● Your objective
Would you retype each of the records exactly as shown?

------------------------

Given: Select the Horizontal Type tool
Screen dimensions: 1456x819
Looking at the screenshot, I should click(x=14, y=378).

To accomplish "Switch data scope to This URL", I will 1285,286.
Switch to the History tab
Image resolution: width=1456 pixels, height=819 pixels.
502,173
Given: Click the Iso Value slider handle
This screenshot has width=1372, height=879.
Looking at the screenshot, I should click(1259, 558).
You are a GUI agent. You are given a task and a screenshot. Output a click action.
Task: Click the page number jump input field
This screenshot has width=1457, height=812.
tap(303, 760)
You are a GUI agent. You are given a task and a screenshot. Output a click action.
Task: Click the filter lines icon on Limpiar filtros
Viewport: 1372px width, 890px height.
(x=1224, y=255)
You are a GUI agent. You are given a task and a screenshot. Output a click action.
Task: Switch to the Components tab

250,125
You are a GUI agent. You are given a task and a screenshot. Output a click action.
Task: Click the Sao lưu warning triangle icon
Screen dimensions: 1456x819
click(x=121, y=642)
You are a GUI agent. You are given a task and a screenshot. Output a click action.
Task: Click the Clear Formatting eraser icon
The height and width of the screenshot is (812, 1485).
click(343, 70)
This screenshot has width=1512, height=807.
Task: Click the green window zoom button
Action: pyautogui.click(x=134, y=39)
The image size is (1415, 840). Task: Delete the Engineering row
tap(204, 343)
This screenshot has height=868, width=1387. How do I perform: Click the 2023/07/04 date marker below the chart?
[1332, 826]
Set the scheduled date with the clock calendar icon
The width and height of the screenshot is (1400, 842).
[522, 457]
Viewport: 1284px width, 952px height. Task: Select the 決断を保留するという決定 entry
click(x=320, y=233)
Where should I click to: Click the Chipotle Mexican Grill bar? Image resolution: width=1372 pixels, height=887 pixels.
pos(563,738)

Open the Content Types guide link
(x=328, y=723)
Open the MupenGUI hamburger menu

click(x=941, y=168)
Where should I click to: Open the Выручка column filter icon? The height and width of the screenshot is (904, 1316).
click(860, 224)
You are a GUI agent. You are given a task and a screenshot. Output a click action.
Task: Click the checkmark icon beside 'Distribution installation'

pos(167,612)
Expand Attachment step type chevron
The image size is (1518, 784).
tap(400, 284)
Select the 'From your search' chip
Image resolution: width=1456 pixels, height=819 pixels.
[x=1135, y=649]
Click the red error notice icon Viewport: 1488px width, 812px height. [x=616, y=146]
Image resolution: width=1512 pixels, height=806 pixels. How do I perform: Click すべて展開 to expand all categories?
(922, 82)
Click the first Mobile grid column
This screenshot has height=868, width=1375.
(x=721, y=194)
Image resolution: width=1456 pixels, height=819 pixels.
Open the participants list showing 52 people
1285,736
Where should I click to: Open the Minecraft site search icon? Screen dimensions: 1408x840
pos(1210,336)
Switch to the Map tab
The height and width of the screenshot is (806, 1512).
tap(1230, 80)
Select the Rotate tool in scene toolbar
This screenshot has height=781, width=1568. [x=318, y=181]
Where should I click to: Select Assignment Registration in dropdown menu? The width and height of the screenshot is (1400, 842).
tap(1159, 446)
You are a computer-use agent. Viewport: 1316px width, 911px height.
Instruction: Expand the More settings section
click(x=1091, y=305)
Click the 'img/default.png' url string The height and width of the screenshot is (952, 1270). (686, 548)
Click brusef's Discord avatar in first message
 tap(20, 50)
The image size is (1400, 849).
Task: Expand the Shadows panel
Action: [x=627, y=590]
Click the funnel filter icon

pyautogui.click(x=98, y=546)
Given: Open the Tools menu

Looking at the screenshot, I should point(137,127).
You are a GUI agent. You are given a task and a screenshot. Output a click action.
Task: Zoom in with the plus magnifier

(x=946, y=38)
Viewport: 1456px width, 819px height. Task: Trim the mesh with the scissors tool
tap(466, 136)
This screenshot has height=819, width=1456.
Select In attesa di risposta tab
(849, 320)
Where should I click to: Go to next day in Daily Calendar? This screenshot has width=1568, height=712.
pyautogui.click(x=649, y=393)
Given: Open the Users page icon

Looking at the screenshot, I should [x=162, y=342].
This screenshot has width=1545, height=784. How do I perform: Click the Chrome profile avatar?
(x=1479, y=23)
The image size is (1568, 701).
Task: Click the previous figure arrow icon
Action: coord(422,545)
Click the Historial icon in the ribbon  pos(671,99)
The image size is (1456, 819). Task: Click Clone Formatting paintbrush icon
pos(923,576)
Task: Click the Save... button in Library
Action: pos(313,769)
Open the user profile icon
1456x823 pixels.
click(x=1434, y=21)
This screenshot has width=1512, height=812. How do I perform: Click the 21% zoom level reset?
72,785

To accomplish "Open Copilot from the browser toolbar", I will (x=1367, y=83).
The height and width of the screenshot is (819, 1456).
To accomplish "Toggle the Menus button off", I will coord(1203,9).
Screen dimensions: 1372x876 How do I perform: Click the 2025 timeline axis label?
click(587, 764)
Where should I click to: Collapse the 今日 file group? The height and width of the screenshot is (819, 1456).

------------------------

● Exercise answer
Given: Select the Horizontal Type tool
Screen dimensions: 1456x819
Looking at the screenshot, I should click(x=14, y=378).

To accomplish "Switch data scope to This URL", I will 1285,286.
Switch to the History tab
Image resolution: width=1456 pixels, height=819 pixels.
502,173
Given: Click the Iso Value slider handle
This screenshot has width=1372, height=879.
Looking at the screenshot, I should click(1259, 558).
You are a GUI agent. You are given a task and a screenshot. Output a click action.
Task: Click the page number jump input field
This screenshot has width=1457, height=812.
tap(303, 760)
You are a GUI agent. You are given a task and a screenshot. Output a click action.
Task: Click the filter lines icon on Limpiar filtros
Viewport: 1372px width, 890px height.
(x=1224, y=255)
You are a GUI agent. You are given a task and a screenshot. Output a click action.
Task: Switch to the Components tab

250,125
You are a GUI agent. You are given a task and a screenshot. Output a click action.
Task: Click the Sao lưu warning triangle icon
Screen dimensions: 1456x819
click(x=121, y=642)
You are a GUI agent. You are given a task and a screenshot. Output a click action.
Task: Click the Clear Formatting eraser icon
The height and width of the screenshot is (812, 1485).
click(343, 70)
This screenshot has width=1512, height=807.
Task: Click the green window zoom button
Action: pyautogui.click(x=134, y=39)
The image size is (1415, 840). Task: Delete the Engineering row
tap(204, 343)
This screenshot has height=868, width=1387. How do I perform: Click the 2023/07/04 date marker below the chart?
[1332, 826]
Set the scheduled date with the clock calendar icon
The width and height of the screenshot is (1400, 842).
[522, 457]
Viewport: 1284px width, 952px height. Task: Select the 決断を保留するという決定 entry
click(x=320, y=233)
Where should I click to: Click the Chipotle Mexican Grill bar? Image resolution: width=1372 pixels, height=887 pixels.
pos(563,738)

Open the Content Types guide link
(x=328, y=723)
Open the MupenGUI hamburger menu

click(x=941, y=168)
Where should I click to: Open the Выручка column filter icon? The height and width of the screenshot is (904, 1316).
click(860, 224)
You are a GUI agent. You are given a task and a screenshot. Output a click action.
Task: Click the checkmark icon beside 'Distribution installation'

pos(167,612)
Expand Attachment step type chevron
The image size is (1518, 784).
tap(400, 284)
Select the 'From your search' chip
Image resolution: width=1456 pixels, height=819 pixels.
[x=1135, y=649]
Click the red error notice icon Viewport: 1488px width, 812px height. [x=616, y=146]
Image resolution: width=1512 pixels, height=806 pixels. How do I perform: Click すべて展開 to expand all categories?
(922, 82)
Click the first Mobile grid column
This screenshot has height=868, width=1375.
(x=721, y=194)
Image resolution: width=1456 pixels, height=819 pixels.
Open the participants list showing 52 people
1285,736
Where should I click to: Open the Minecraft site search icon? Screen dimensions: 1408x840
pos(1210,336)
Switch to the Map tab
The height and width of the screenshot is (806, 1512).
tap(1230, 80)
Select the Rotate tool in scene toolbar
This screenshot has height=781, width=1568. [x=318, y=181]
Where should I click to: Select Assignment Registration in dropdown menu? The width and height of the screenshot is (1400, 842).
tap(1159, 446)
You are a computer-use agent. Viewport: 1316px width, 911px height.
Instruction: Expand the More settings section
click(x=1091, y=305)
Click the 'img/default.png' url string The height and width of the screenshot is (952, 1270). (686, 548)
Click brusef's Discord avatar in first message
 tap(20, 50)
The image size is (1400, 849).
Task: Expand the Shadows panel
Action: [x=627, y=590]
Click the funnel filter icon

pyautogui.click(x=98, y=546)
Given: Open the Tools menu

Looking at the screenshot, I should point(137,127).
You are a GUI agent. You are given a task and a screenshot. Output a click action.
Task: Zoom in with the plus magnifier

(x=946, y=38)
Viewport: 1456px width, 819px height. Task: Trim the mesh with the scissors tool
tap(466, 136)
This screenshot has height=819, width=1456.
Select In attesa di risposta tab
(849, 320)
Where should I click to: Go to next day in Daily Calendar? This screenshot has width=1568, height=712.
pyautogui.click(x=649, y=393)
Given: Open the Users page icon

Looking at the screenshot, I should [x=162, y=342].
This screenshot has width=1545, height=784. How do I perform: Click the Chrome profile avatar?
(x=1479, y=23)
The image size is (1568, 701).
Task: Click the previous figure arrow icon
Action: coord(422,545)
Click the Historial icon in the ribbon  pos(671,99)
The image size is (1456, 819). Task: Click Clone Formatting paintbrush icon
pos(923,576)
Task: Click the Save... button in Library
Action: pos(313,769)
Open the user profile icon
1456x823 pixels.
click(x=1434, y=21)
This screenshot has width=1512, height=812. How do I perform: Click the 21% zoom level reset?
72,785

To accomplish "Open Copilot from the browser toolbar", I will (x=1367, y=83).
The height and width of the screenshot is (819, 1456).
To accomplish "Toggle the Menus button off", I will coord(1203,9).
Screen dimensions: 1372x876 How do I perform: Click the 2025 timeline axis label?
click(587, 764)
Where should I click to: Collapse the 今日 file group? The height and width of the screenshot is (819, 1456).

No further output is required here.